■ **Action item**
Look for "Click the search magnifier icon" in the records below, then copy that line and every line after it, exactly and with nothing added.

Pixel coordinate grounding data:

┌──

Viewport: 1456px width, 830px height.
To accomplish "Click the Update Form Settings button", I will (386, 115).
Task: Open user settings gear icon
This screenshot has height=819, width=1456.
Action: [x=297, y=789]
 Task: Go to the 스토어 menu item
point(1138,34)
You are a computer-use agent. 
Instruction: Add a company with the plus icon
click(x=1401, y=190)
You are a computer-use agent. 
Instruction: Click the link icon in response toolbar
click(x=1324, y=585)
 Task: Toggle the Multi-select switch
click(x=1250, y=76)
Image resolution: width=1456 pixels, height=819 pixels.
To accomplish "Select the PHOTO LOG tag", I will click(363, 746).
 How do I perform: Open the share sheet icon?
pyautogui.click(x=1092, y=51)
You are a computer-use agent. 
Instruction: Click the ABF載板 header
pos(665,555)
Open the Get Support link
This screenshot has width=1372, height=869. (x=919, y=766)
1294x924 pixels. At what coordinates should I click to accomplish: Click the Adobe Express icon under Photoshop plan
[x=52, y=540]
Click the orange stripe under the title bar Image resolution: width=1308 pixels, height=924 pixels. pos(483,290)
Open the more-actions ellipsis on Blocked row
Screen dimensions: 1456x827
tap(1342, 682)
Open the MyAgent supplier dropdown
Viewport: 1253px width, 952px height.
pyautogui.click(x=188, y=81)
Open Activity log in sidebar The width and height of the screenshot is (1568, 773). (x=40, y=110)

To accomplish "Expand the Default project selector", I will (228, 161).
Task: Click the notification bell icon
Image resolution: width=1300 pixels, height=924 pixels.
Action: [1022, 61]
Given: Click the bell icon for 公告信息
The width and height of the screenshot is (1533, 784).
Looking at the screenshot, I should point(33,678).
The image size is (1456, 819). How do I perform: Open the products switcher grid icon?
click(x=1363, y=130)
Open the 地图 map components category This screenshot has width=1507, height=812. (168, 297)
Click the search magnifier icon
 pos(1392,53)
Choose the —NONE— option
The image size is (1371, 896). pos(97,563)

└──

■ **Task solution**
Click the search magnifier icon
 pos(1392,53)
Choose the —NONE— option
The image size is (1371, 896). pos(97,563)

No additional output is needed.